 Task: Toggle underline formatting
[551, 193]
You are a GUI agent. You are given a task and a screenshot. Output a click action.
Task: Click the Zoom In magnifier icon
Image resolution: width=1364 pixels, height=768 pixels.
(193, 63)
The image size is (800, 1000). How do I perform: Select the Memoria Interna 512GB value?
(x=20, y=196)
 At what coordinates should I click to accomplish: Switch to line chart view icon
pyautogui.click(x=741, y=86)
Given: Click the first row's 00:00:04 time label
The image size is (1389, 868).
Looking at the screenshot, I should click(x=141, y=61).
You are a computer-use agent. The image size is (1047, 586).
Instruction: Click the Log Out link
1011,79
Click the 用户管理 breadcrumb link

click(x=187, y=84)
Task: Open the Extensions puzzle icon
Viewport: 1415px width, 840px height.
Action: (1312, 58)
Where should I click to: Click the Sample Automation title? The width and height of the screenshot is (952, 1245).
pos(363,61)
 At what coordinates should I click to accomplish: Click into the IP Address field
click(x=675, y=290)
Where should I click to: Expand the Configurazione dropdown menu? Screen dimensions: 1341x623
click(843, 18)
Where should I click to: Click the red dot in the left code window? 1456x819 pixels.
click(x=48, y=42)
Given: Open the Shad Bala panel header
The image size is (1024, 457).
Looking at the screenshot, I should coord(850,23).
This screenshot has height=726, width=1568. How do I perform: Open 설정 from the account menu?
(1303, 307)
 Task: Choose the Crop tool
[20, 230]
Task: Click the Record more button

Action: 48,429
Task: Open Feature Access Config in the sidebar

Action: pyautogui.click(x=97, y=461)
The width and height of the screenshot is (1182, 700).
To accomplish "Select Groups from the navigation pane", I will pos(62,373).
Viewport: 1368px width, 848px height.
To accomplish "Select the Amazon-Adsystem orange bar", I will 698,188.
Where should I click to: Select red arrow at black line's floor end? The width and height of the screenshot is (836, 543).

Objective
Reproduce the entries above without changes, beginning at the line that contains "Click the 用户管理 breadcrumb link" and ending after the line that contains "I will pos(62,373).".

Reply to the exercise
Click the 用户管理 breadcrumb link

click(x=187, y=84)
Task: Open the Extensions puzzle icon
Viewport: 1415px width, 840px height.
Action: (1312, 58)
Where should I click to: Click the Sample Automation title? The width and height of the screenshot is (952, 1245).
pos(363,61)
 At what coordinates should I click to accomplish: Click into the IP Address field
click(x=675, y=290)
Where should I click to: Expand the Configurazione dropdown menu? Screen dimensions: 1341x623
click(843, 18)
Where should I click to: Click the red dot in the left code window? 1456x819 pixels.
click(x=48, y=42)
Given: Open the Shad Bala panel header
The image size is (1024, 457).
Looking at the screenshot, I should coord(850,23).
This screenshot has height=726, width=1568. How do I perform: Open 설정 from the account menu?
(1303, 307)
 Task: Choose the Crop tool
[20, 230]
Task: Click the Record more button

Action: 48,429
Task: Open Feature Access Config in the sidebar

Action: pyautogui.click(x=97, y=461)
The width and height of the screenshot is (1182, 700).
To accomplish "Select Groups from the navigation pane", I will pos(62,373).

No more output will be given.